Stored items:
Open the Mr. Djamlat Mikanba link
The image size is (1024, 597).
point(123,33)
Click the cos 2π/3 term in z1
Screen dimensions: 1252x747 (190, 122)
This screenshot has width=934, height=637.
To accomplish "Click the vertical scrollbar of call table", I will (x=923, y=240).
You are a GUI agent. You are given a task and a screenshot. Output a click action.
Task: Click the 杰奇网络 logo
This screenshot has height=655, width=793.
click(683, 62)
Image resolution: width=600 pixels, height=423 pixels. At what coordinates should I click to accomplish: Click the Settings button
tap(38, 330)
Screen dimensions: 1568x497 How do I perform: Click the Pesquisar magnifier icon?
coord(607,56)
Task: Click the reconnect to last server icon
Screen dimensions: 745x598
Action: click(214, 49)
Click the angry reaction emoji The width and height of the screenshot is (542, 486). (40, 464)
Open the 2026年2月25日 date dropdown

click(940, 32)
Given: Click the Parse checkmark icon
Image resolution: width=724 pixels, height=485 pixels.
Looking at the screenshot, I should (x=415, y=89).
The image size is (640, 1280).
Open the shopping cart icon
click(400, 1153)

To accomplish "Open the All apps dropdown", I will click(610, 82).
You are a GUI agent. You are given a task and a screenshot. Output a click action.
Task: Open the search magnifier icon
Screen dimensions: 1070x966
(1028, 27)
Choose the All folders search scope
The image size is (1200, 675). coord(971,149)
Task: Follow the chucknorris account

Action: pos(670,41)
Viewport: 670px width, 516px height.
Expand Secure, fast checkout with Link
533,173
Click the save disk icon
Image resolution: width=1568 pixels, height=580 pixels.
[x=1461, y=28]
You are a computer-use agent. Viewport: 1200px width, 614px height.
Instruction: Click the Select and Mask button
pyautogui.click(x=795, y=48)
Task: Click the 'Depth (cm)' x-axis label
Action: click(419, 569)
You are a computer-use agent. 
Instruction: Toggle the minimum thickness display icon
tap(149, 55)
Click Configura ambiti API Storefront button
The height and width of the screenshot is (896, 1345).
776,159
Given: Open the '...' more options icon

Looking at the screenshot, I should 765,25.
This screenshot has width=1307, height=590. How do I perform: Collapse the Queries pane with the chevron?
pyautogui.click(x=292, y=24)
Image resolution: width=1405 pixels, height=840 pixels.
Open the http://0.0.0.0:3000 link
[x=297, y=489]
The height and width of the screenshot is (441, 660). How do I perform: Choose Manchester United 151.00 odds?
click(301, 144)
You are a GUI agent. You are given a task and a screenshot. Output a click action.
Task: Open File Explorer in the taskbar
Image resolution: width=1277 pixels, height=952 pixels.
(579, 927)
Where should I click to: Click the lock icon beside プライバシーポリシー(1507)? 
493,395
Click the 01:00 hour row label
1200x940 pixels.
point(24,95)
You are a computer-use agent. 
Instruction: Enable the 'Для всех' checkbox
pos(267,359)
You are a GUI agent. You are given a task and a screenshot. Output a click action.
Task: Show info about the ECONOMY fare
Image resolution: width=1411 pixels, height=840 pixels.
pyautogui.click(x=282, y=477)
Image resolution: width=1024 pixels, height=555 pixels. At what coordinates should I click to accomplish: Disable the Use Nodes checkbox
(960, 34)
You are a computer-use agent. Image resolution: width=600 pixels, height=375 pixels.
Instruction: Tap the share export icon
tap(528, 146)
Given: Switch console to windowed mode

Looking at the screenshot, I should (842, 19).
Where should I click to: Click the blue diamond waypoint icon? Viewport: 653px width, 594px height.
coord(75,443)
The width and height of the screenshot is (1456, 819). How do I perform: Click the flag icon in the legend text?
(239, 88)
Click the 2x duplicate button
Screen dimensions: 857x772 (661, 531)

Problem requirements:
If a line above holds the word "will", copy it.

Result of the exercise:
To accomplish "Click the vertical scrollbar of call table", I will (x=923, y=240).
To accomplish "Open the All apps dropdown", I will click(610, 82).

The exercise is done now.